# New Gun?



## mburgess (Aug 11, 2003)

I really don't need a new gun, BUT I've been putting a little money aside for a year in case I get the itch. It seems the bug has hit me. Not sure why? Maybe its pheasant season is around the corner. I have about $500 to play with, looking at autoloaders as I've never had or shot one. Have a benelli pump that I use for the little waterfowl I hunt, and primarily use my fausti over-under for upland. I know $500 wont buy a benelli, but it sounds like I can get something on the low end decent for this $. Looking at stoeger 2000, weatherby SA-08, mossberg 930-935, and the new tristars that really look like a fine gun. Any others out there or suggestions. I don't care to hear about how great the benelli is. I won't spend that kind of money on a gun. I'm leaning to the weatherby, primarily on there name. They are fairly new and there aren't many reviews on the net.
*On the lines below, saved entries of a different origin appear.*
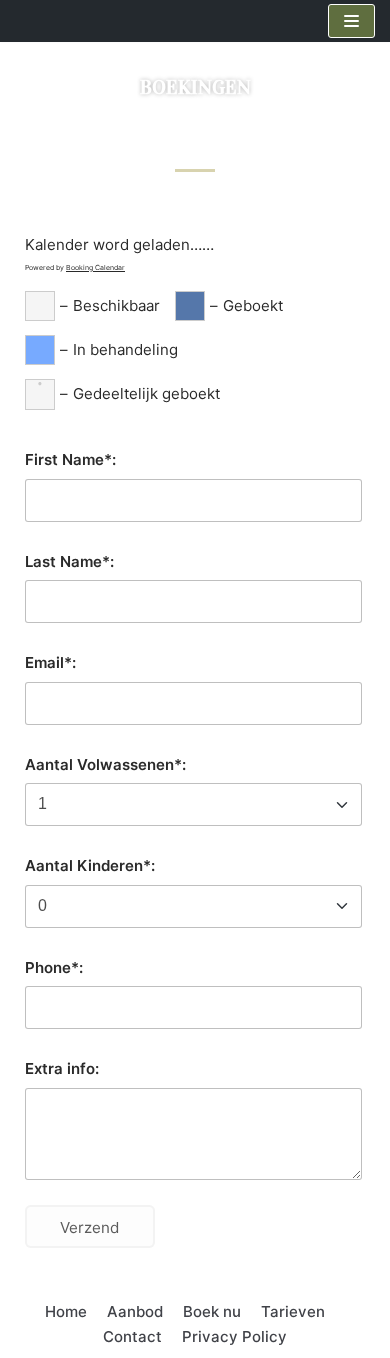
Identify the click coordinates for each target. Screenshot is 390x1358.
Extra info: (62, 1068)
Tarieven (293, 1311)
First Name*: (70, 459)
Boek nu (212, 1311)
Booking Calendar (95, 267)
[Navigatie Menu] (351, 21)
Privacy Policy (234, 1336)
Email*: (50, 662)
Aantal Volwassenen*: (105, 764)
They sure look like a nice gun.


----------



## The Shovla (Aug 23, 2009)

if you want a benelli, but don't want to spend the cash on one, get the stoeger....same inertia bolt system as benelli and 1/3 the cost. I've had one for 5 seasons now without a problem.


----------



## mburgess (Aug 11, 2003)

I've heard the inertia system kicks like a mule? True or not? I think I would trust the inertia system more than gas because they are so simple that they would have to work. I've heard gas recoil is much smoother, which leads me to believe I would shoot it better. I wouldn't say I'm recoil sensitive, but I don't want to dread shooting it either. Inertia system looks easy to clean, which I'm all for.


----------



## The Shovla (Aug 23, 2009)

Inertia systems on the stoeger DO give you a kick. Put a limbsaver butt pad on it, and you'll be good to go. Otherwise, the cleaning is VERY simple on them. I also have a browning maxus, which is my main gun, and it actually is easy to clean to, you just have to clean a gas gun more often than a inertia style gun. That's the biggest difference. I've also heard good things about the 3 1/2 mossberg semi auto, except it can't shoot light 2 3/4 loads.


----------